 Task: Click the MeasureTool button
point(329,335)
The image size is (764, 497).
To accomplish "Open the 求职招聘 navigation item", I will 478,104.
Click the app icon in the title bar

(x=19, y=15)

============================================================

> _WHAT THE TASK ASKS_
Reproduce the listing above verbatim, line for line.

> _ANSWER FOR THE TASK_
 Task: Click the MeasureTool button
point(329,335)
The image size is (764, 497).
To accomplish "Open the 求职招聘 navigation item", I will 478,104.
Click the app icon in the title bar

(x=19, y=15)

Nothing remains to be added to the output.